Nesses casos, 100% das mitocôndrias no bebê vêm da doadora. Existem cerca de 30 mil bebês nascidos de doação de óvulos (essa é a minha estimativa; podem ser mais). Os primeiros estágios de desenvolvimento humano têm um número de barreiras erguidas contra a transmissão de anomalias. Por exemplo, apenas um número muito pequeno de anomalias cromossômicas presentes em óvulos vão resultar em gravidez e nascimento de crianças vivas.
A mesma coisa, provavelmente, vale para doenças mitocondriais que não são detectadas na doadora. O fato de um caso desses -após doação de óvulos- nunca ter sido relatado mostra que isso é apenas uma possibilidade teórica. Por que o risco na transferência citoplasmática seria diferente, se apenas de 5% a 15% das mitocôndrias são transferidas?

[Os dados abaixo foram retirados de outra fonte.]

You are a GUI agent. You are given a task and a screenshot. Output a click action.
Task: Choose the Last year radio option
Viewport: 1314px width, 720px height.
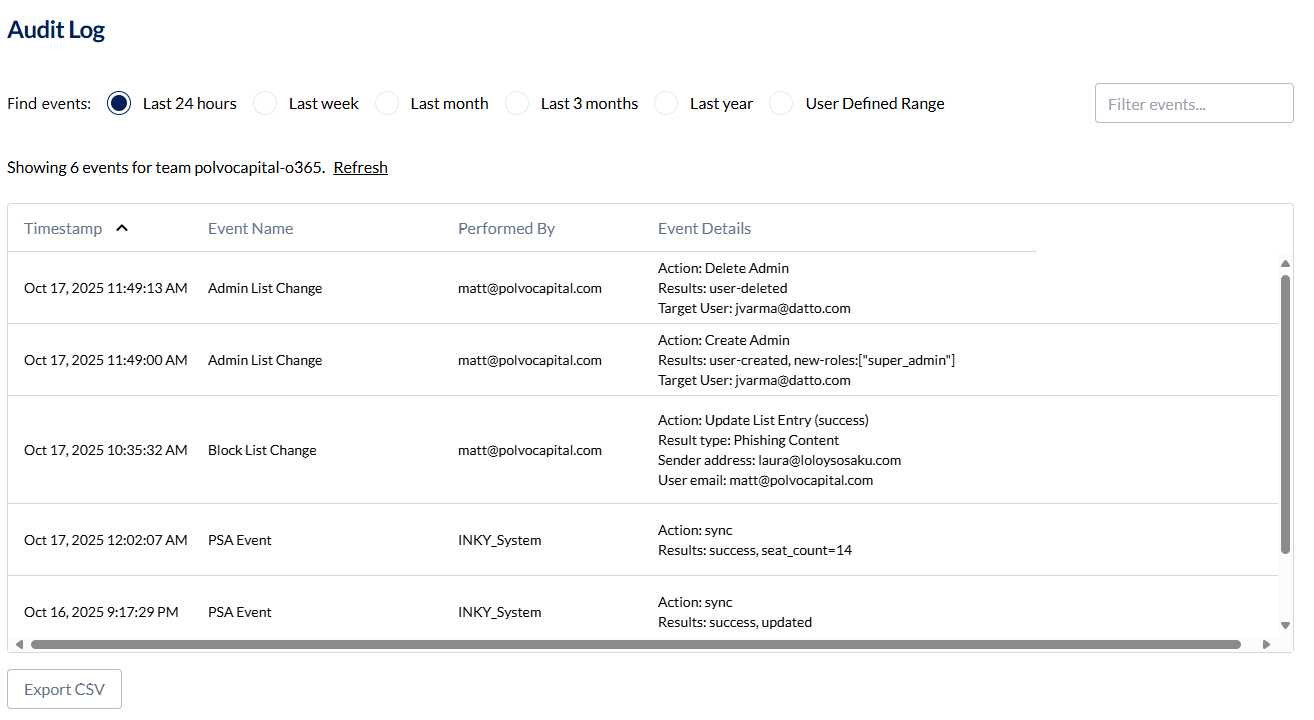[x=666, y=103]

Folha - Quando o sr. decidiu usar a técnica? Existe uma grande demanda por parte da crescente população idosa? Em quais casos seria a única forma de reprodução?
Cohen -
A técnica é usada para reforçar o desenvolvimento de embriões que correm risco in vitro. Alguns casais de pacientes têm embriões que sempre apresentam um mau desenvolvimento, apesar do fato de não serem velhos do ponto de vista reprodutivo. Quando, após muitas tentativas, eles não conseguem ter um filho, podem considerar esse tratamento experimental.
Em princípio, as células podem falhar por causa de condições nucleares ou citoplasmáticas. Não é tão absurdo considerar que a inserção de proteínas, enzimas, lipídios, mitocôndrias e outras organelas do citoplasma possam reverter alguns desses embriões para um desenvolvimento normal.

Folha - Como há forte oposição e até barreiras legais para o uso desse tipo de técnica em muitos países desenvolvidos, o sr. considera trabalhar em colaboração com países como o Brasil e outros do Terceiro Mundo, como solução para a não-interrupção da pesquisa?
Cohen -
Eu acredito que a cooperação é importante para a compreensão dos dilemas da medicina reprodutiva. Sou otimista no que se refere à prática médica nos EUA e em outros países.
Há muitas camadas legislativas e médicas de regulação colocadas para a prática de medicina reprodutiva nos EUA. Acredito que isso seja uma coisa boa, apesar de, às vezes, ser complicado e difícil de compreender. Uma outra camada de burocracia, inserida para compreender esse procedimento particular, seria irracional, mas pode ser inevitável. Nós acolhemos qualquer colaboração entre legisladores, especialistas em ética, médicos e cientistas dessa área.